━━ Extract provided ━━

Though the federal government has partially shut down, over 8,000 employees at the Department of Transportation (DOT) will continue working, because the Highway Trust Fund (HTF)—funded by federal gas tax revenues—is their source of funding. Additionally, 25,000 employees at DOT have been deemed “essential” and will escape furlough.
October 1 also marks the 20th anniversary of the last increase in the federal gas tax, from 14.1 cents per gallon to 18.4 cents. Highway and bridge programs within the HTF are funded by the federal gas tax, as are programs such as transit and transportation alternatives (bicycle and nature paths and sidewalks). The latter, however, are only tangentially related to the general-purpose roads used by the motorists and truckers that pay the tax.
States’ transportation needs are growing, but the HTF will be unable to pay for current levels of spending in the next highway bill reauthorization, which comes due one year from now. Congress should reexamine current spending out of the HTF and increasingly empower states and localities to meet their own transportation needs.

━━━

● Required actions:
1. According to the passage on the federal gas tax, how many Department of Transportation employees have been deemed "essential"?
2. Write out the stretch of the gas tax passage from "October 1 also" through "own transportation needs.".

━━ Provided data ━━

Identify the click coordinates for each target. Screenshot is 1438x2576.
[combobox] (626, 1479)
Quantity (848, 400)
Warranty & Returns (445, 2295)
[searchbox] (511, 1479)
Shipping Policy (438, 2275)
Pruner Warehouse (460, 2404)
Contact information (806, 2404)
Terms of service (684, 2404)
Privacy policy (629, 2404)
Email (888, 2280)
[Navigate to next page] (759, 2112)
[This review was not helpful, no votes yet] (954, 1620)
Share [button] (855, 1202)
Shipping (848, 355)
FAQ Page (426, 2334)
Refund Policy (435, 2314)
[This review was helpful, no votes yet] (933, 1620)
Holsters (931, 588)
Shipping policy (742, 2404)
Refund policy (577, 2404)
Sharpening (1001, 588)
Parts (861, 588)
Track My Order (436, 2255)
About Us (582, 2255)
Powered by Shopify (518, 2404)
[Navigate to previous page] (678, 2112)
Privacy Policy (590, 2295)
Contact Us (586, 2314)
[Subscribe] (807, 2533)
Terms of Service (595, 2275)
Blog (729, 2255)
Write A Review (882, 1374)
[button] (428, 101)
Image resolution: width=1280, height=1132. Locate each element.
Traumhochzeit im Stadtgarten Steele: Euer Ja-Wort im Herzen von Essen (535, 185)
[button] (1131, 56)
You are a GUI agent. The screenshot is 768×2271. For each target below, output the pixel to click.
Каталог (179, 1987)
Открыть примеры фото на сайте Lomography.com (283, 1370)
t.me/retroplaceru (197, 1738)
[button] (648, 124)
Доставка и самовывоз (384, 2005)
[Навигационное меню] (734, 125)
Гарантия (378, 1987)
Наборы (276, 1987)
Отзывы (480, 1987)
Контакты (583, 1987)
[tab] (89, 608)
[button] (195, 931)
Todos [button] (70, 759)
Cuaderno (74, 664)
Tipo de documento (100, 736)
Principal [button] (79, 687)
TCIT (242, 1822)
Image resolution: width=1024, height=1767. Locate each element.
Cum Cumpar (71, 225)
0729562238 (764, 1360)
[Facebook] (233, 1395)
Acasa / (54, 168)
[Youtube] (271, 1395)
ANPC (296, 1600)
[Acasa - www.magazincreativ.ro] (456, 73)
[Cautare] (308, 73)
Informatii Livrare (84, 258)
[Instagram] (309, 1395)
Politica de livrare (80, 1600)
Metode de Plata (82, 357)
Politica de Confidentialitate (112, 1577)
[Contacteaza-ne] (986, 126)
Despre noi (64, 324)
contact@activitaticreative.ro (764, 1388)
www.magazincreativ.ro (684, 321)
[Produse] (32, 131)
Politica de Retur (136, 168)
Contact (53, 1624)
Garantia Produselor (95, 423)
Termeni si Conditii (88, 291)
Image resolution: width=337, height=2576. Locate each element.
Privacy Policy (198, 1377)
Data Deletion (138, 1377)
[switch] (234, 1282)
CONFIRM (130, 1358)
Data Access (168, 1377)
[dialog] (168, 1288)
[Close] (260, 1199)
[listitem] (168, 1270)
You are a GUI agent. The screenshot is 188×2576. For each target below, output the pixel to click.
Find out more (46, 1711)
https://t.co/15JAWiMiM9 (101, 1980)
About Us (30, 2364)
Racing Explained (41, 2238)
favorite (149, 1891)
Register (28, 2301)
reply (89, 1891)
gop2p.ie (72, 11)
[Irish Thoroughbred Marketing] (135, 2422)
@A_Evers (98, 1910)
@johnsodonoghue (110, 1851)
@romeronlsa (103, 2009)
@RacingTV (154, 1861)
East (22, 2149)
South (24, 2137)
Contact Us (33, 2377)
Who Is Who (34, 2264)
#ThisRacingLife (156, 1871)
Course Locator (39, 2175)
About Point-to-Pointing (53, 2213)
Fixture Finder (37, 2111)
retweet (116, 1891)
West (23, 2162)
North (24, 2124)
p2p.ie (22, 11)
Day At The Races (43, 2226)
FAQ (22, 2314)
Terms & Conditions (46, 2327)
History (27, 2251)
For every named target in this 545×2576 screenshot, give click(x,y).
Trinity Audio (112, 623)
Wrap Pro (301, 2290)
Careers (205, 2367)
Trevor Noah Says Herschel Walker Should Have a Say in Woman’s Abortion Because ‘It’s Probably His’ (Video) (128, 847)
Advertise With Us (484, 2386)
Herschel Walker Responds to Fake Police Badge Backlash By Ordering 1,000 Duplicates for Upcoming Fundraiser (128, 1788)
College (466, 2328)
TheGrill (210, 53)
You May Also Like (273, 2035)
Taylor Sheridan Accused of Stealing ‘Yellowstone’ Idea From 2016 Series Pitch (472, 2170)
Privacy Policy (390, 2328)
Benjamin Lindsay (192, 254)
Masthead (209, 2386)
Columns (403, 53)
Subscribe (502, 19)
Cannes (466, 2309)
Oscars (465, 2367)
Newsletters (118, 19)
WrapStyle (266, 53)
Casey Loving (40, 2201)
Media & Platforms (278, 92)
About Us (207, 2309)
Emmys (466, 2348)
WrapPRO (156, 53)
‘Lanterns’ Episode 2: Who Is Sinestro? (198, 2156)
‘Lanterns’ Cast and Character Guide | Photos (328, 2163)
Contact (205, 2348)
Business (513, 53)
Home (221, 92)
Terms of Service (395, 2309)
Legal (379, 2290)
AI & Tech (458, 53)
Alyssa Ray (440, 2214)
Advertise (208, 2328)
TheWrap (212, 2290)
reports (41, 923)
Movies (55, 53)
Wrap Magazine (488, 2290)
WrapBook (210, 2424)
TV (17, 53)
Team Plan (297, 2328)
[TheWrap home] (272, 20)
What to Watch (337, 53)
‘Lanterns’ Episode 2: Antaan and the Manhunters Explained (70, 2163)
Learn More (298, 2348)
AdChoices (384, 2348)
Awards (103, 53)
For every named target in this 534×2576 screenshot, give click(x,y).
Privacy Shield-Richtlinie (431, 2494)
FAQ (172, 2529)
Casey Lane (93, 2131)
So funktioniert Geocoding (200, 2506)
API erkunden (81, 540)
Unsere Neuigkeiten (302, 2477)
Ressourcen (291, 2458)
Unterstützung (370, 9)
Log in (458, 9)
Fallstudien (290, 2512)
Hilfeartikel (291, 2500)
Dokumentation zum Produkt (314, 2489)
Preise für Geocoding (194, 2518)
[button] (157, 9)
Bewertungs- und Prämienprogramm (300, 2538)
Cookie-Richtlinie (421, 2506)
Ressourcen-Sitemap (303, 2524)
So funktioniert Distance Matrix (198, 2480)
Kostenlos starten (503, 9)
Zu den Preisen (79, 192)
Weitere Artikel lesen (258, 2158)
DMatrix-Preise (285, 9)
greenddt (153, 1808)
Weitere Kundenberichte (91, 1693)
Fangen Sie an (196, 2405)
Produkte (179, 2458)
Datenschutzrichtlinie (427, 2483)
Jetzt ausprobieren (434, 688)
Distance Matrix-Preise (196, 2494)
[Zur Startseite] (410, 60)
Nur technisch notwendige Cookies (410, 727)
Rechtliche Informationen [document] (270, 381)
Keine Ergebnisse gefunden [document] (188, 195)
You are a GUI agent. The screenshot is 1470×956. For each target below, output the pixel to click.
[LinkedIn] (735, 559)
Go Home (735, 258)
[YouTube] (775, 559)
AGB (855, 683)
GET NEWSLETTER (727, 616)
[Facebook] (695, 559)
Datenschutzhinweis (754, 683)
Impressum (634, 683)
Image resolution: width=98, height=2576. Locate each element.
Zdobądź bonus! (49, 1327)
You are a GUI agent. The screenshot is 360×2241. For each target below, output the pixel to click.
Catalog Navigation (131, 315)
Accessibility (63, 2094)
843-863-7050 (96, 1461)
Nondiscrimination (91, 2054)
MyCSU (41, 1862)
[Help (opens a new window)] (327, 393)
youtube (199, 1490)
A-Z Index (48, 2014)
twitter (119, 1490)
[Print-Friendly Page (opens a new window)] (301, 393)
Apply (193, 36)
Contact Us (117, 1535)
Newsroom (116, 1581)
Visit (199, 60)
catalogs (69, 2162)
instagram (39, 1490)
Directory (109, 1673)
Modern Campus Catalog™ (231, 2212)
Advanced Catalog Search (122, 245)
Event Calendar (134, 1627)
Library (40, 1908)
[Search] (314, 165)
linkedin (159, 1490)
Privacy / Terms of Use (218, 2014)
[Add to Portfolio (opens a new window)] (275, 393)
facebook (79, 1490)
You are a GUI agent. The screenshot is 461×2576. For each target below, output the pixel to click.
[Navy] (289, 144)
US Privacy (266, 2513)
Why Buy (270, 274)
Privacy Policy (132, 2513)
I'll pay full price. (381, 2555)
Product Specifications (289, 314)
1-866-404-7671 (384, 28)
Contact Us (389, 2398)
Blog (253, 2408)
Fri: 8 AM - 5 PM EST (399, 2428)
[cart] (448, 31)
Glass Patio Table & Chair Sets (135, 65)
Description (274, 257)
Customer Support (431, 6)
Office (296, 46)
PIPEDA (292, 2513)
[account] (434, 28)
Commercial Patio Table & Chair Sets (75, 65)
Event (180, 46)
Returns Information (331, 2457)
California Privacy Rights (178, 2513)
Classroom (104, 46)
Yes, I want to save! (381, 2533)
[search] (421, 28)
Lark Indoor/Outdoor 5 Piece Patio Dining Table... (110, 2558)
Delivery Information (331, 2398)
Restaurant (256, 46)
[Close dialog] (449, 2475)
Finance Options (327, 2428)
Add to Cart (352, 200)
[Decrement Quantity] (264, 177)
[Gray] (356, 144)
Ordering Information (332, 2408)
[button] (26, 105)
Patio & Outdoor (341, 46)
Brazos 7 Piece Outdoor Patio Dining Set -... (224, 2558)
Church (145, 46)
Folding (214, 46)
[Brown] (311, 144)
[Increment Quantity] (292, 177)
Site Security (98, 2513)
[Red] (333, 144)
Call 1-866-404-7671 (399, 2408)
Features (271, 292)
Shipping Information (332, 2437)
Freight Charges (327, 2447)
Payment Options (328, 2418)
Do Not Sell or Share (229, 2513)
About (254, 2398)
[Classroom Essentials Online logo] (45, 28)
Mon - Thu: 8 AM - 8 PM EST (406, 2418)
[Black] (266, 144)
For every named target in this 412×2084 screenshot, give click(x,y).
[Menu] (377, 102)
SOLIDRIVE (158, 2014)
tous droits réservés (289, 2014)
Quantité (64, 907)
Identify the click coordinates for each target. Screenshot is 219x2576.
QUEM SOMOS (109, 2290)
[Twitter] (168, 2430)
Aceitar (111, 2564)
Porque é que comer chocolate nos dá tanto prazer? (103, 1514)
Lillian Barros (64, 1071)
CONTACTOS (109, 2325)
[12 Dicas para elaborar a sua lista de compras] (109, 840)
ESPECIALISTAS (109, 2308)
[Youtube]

━━━

● Task answers:
1. 25,000 employees at the Department of Transportation have been deemed "essential."

2.
October 1 also marks the 20th anniversary of the last increase in the federal gas tax, from 14.1 cents per gallon to 18.4 cents. Highway and bridge programs within the HTF are funded by the federal gas tax, as are programs such as transit and transportation alternatives (bicycle and nature paths and sidewalks). The latter, however, are only tangentially related to the general-purpose roads used by the motorists and truckers that pay the tax.
States’ transportation needs are growing, but the HTF will be unable to pay for current levels of spending in the next highway bill reauthorization, which comes due one year from now. Congress should reexamine current spending out of the HTF and increasingly empower states and localities to meet their own transportation needs.